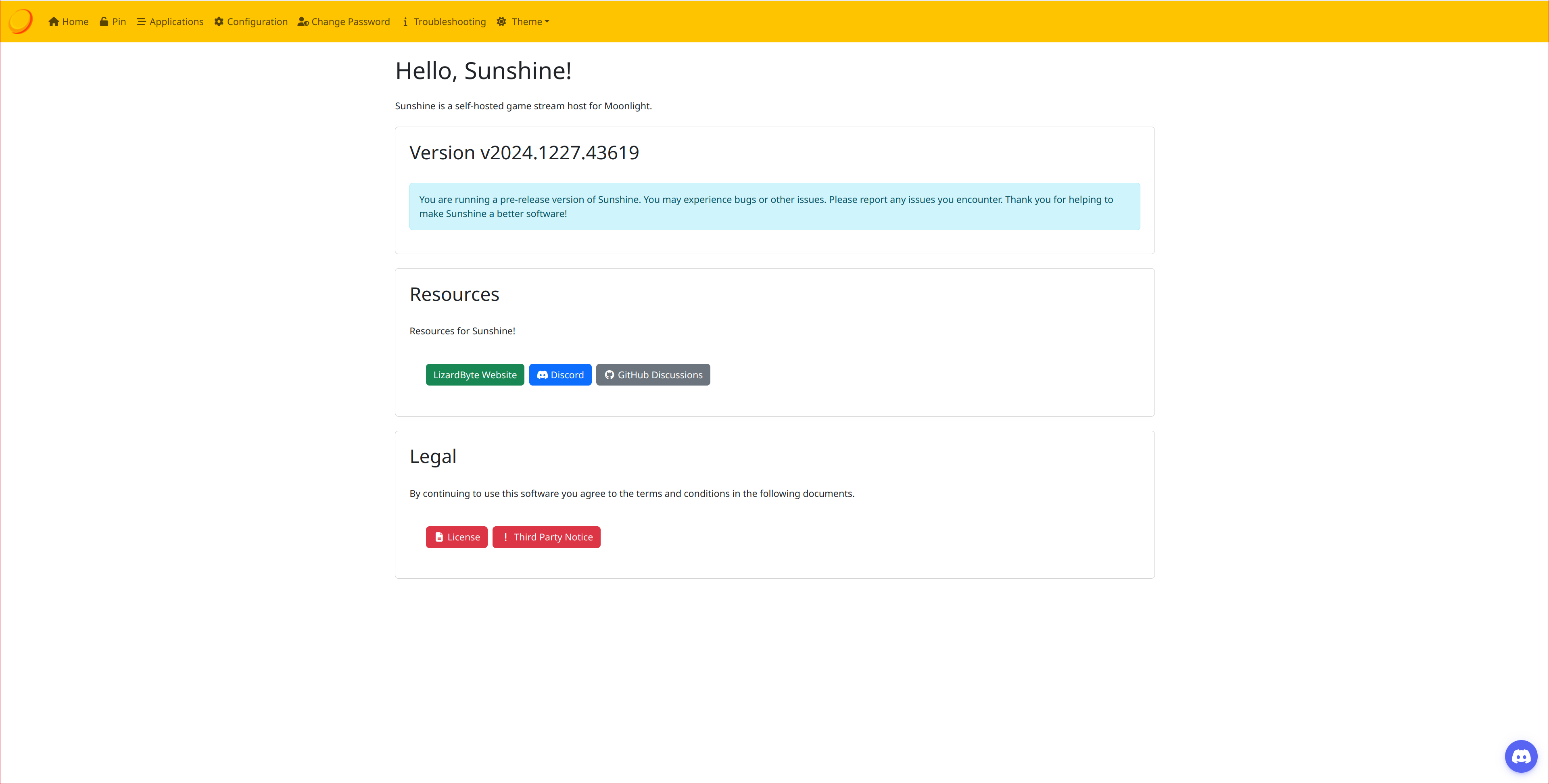Click the Pin unlock icon
1549x784 pixels.
pyautogui.click(x=104, y=22)
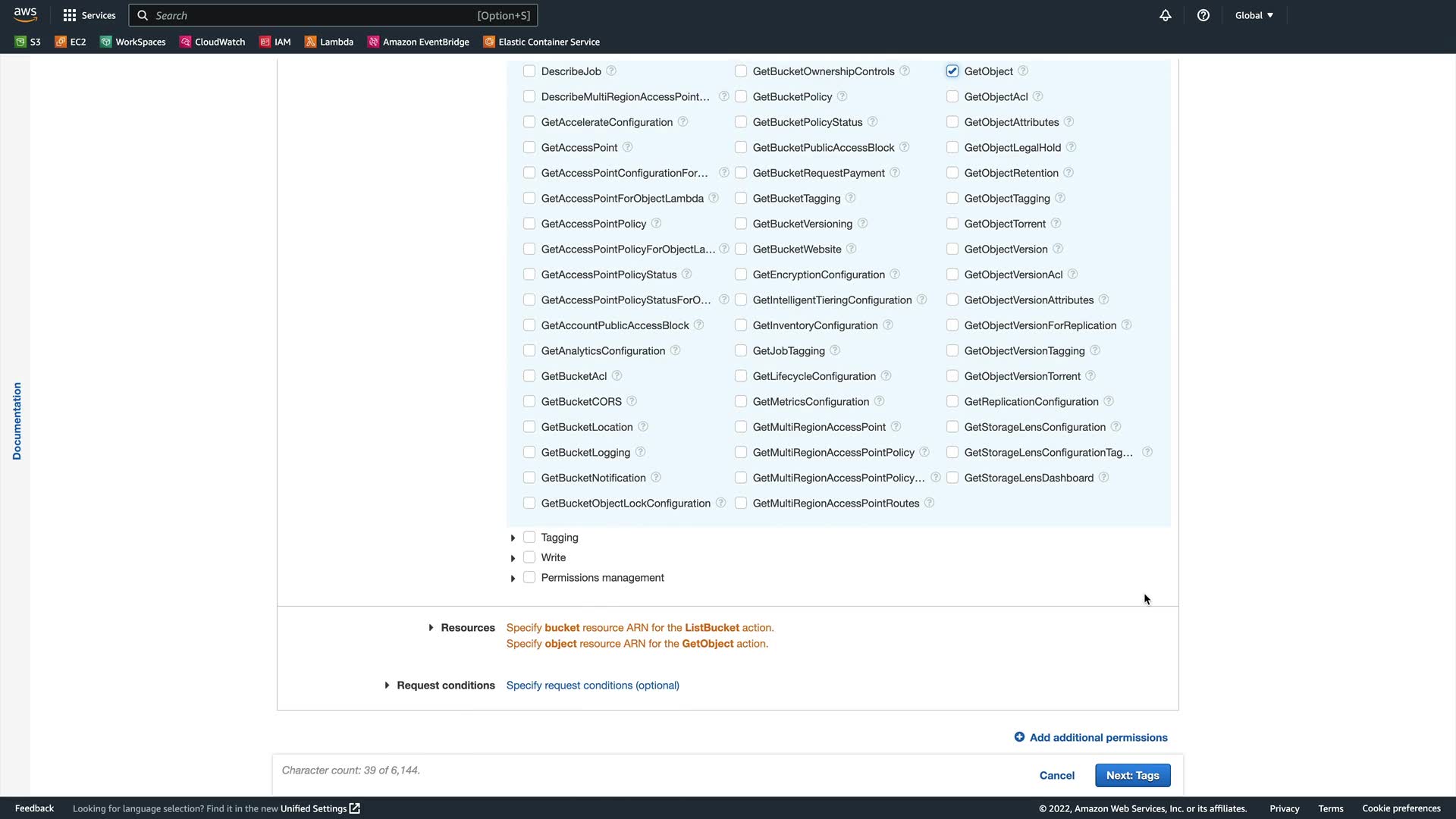Click the Add additional permissions plus icon
The width and height of the screenshot is (1456, 819).
[x=1019, y=737]
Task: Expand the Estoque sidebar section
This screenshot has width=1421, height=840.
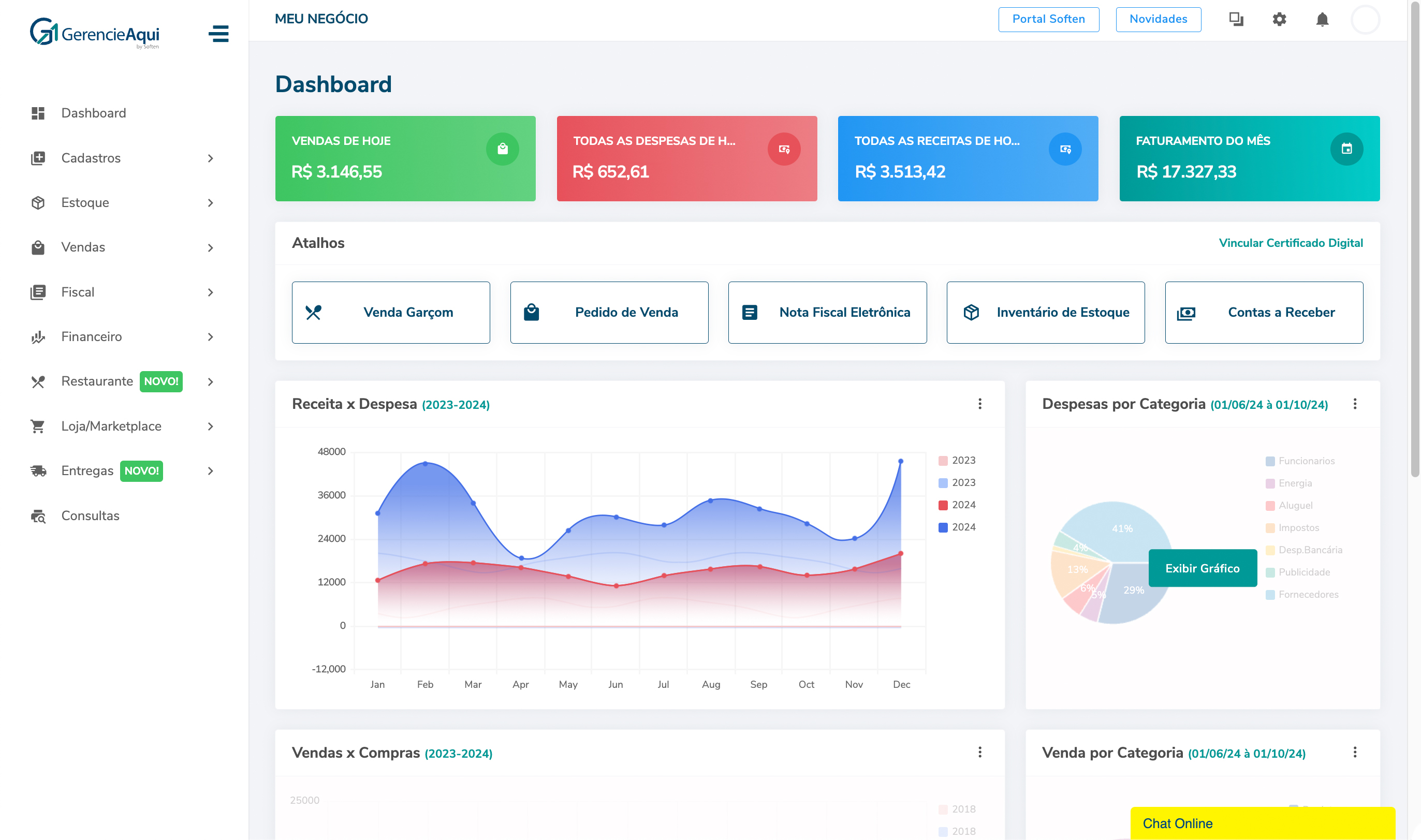Action: tap(85, 203)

● ● ● ●

*Exercise description:* Once the line containing "Task: Expand the Estoque sidebar section" is located, write out exactly that line and each one after it to the end of the records above, excluding pictures and nothing else.

*Worked solution:*
Task: Expand the Estoque sidebar section
This screenshot has width=1421, height=840.
Action: tap(85, 203)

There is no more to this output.